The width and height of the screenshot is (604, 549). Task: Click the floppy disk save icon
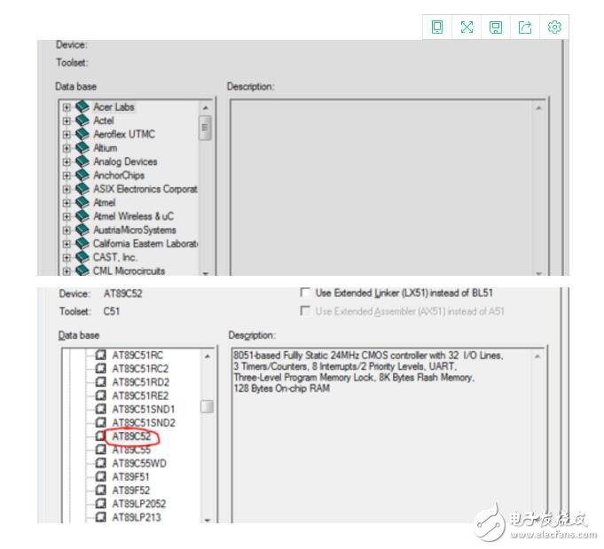pos(496,27)
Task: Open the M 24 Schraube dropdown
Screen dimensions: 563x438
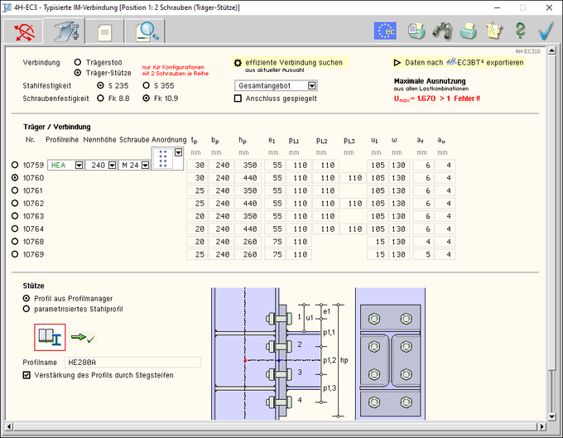Action: (x=144, y=166)
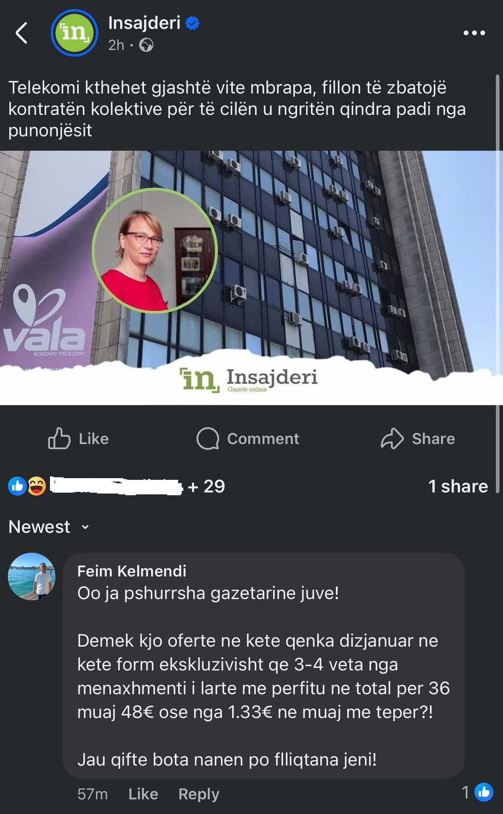Viewport: 503px width, 814px height.
Task: Open Insajderi page profile picture
Action: [x=74, y=33]

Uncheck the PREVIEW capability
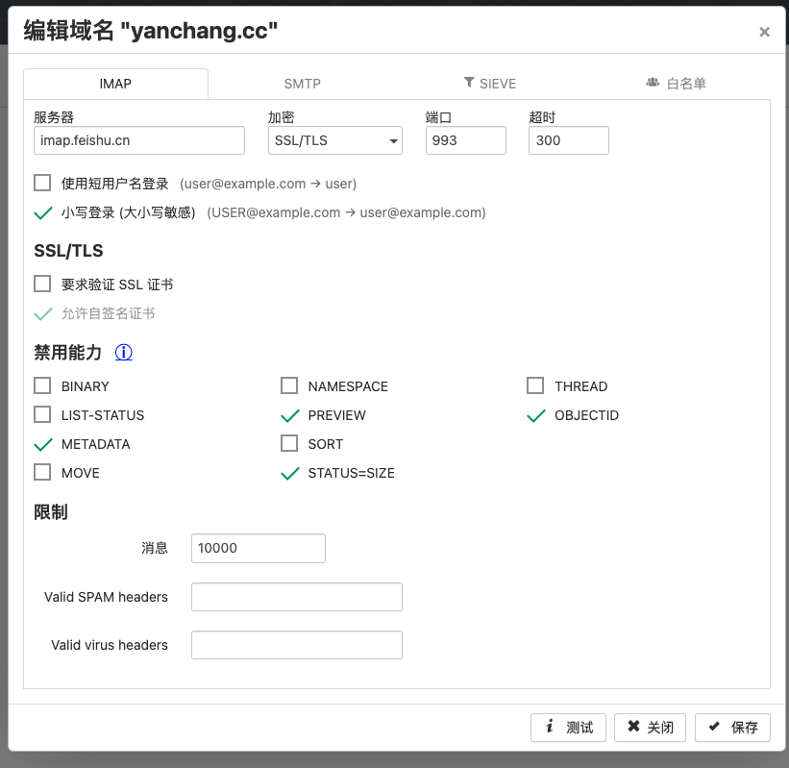coord(289,415)
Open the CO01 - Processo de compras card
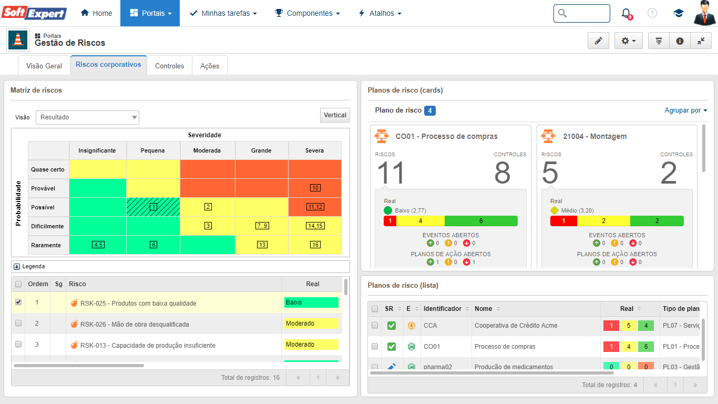 pos(446,136)
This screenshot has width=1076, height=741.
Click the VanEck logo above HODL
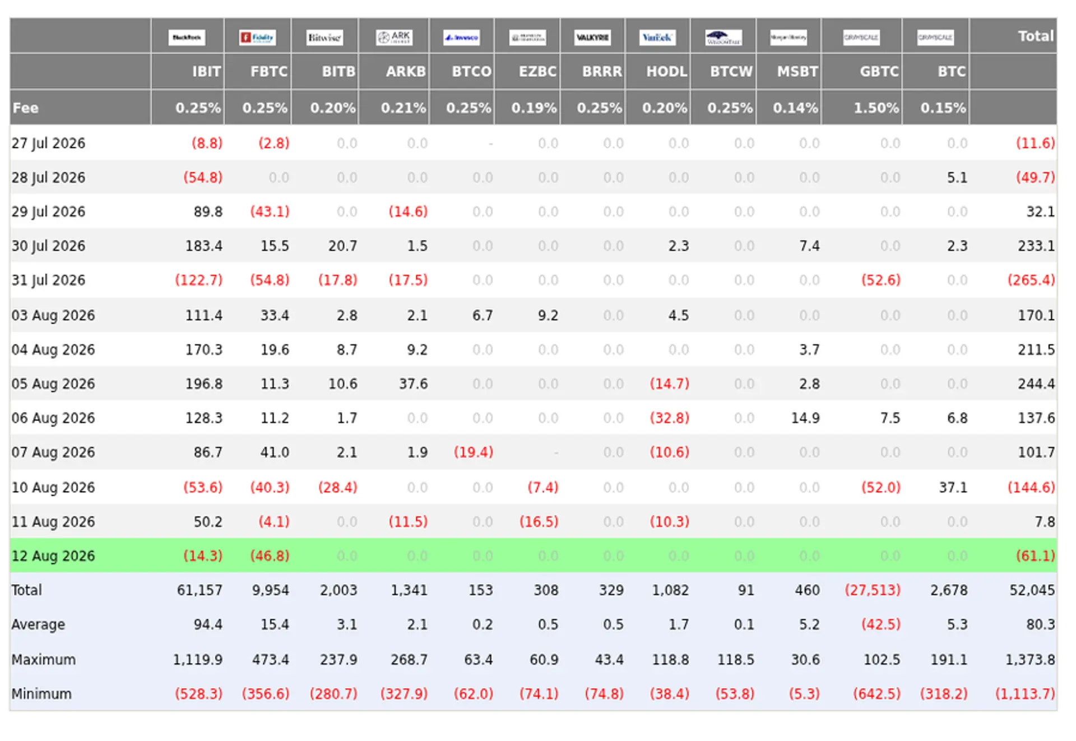(x=657, y=38)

==========

* Task directions
Output the material above word for word. Leave out its images.

* Exercise output
The width and height of the screenshot is (604, 549). Task: Click the floppy disk save icon
pos(496,27)
Task: Open the M 24 Schraube dropdown
Screen dimensions: 563x438
Action: (x=144, y=166)
Viewport: 503px width, 814px height.
Task: Open Insajderi page profile picture
Action: [x=74, y=33]

Uncheck the PREVIEW capability
coord(289,415)
Open the CO01 - Processo de compras card
 pos(446,136)
This screenshot has width=1076, height=741.
Click the VanEck logo above HODL
(x=657, y=38)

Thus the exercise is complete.